Wong Shun Leung // Le véritable Maitre de Bruce Lee ?

Wong Shun Leung // Le véritable Maitre de Bruce Lee ?

Tout le monde connait Bruce Lee mais peu s’intéressent de savoir d'où vient réellement son enseignement. Beaucoup pourraient citer Ip Man (Yip Man), Grand Maitre de Wing Chun, notamment grâce aux nombreux films et séries qui ont été tournés sur sa vie (Plus ou moins édulcorés d'ailleurs), mais peu vous parleront en revanche de son disciple, Wong Shun Leung qui pourtant, aura eu une place prépondérante dans l'apprentissage de Bruce. Il ne s'agit pas ici de s'attaquer au mythe (un jeu souvent périlleux tant la légende a souvent surplombé la réalité), mais de rétablir une certaine vérité en mettant l'éclairage sur ce Maitre de Kung fu qui aura beaucoup compté dans la vie de Bruce mais aussi dans l'histoire du Wing Chun. 



Wong Shun Leung est né à Hong-Kong et, comme c'était le fils aîné d'un docteur, il grandit parmi les os brisés, les plaies et les bosses... A huit ans, on pouvait le trouver assis dans un coin d'un cinéma de quartier en train de regarder le dernier film muet de Kung Fu. Il se trouvait que son père était un ami intime de Chan Wah Shan le tout premier instructeur de Ip Man. Son père et son grand père lui racontèrent comment Chan Wah Shan, déjà vieux avait vaincu un jeune combattant de Fat Shan.

C'est peu après que Wong Shun Leung découvrit son hobby : Lutter. On le trouvait toujours en train de combattre à l'époque, et de nombreux amis lui conseillèrent d'apprendre sérieusement le Kung Fu.

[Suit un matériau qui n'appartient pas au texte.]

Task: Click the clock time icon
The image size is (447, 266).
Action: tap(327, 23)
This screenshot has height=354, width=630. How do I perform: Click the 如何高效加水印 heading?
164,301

Entre 15 et 16 ans, Wong essaya plusieurs écoles de Kung Fu, du Tai Chi Chuan à la boxe occidentale. Il eut toujours de la considération pour la boxe car elle lui paraissait une méthode de combat très adaptée à la rue car les boxeurs apprennent à encaisser dés le début et à attaquer malgré les coups plutôt que de jouer avec les mains de l'adversaire comme le font beaucoup de Kung Fu.

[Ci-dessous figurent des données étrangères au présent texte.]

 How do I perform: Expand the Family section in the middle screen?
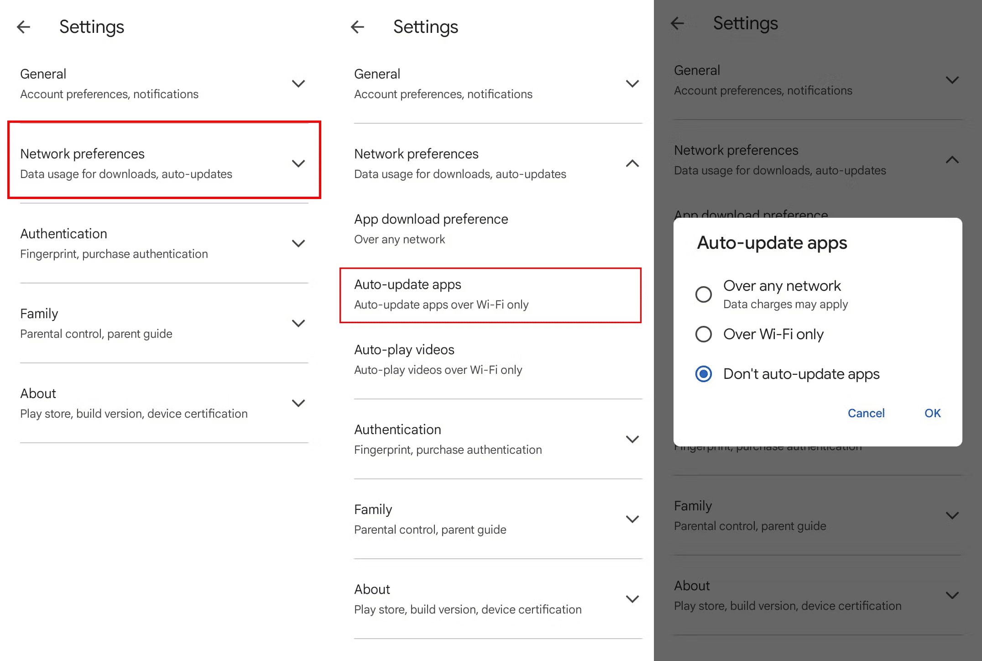632,519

Un jour à 17 ans Wong s'en alla chercher son voisin Law Bing au Kwoon de Ip Man. Quand il arriva, les élèves pratiquaient le Chi Sao. La 1ere impression de Wong fut que cette méthode lui paraissait fort loin d'être utile. Wong commença à la comparer avec la boxe occidentale. Comme on s'y attendait, un des élèves défia Wong. Wong gagna. Ip Man lui demanda s'il voulait se mesurer avec un de ses plus anciens élèves... avec son neveu par exemple. Wong accepta. Cette fois l'adversaire était plus fort mais Wong le maitrisa. Ip Man décida que cela suffisait et qu'il lui fallait, malgré ses 56 ans, lutter contre Wong. La stratégie de Ip Man était beaucoup plus élaborée que celle de Wong et il l'accula dans un coin. Ip Man attaqua Wong, le déstabilisant et contrôlant ses attaques. Wong resta abasourdi de la rapidité et de la force de Ip Man. Il savait qu'il venait de rencontrer un maitre et n'hésita pas une seconde pour lui demander de l'accepter comme élève.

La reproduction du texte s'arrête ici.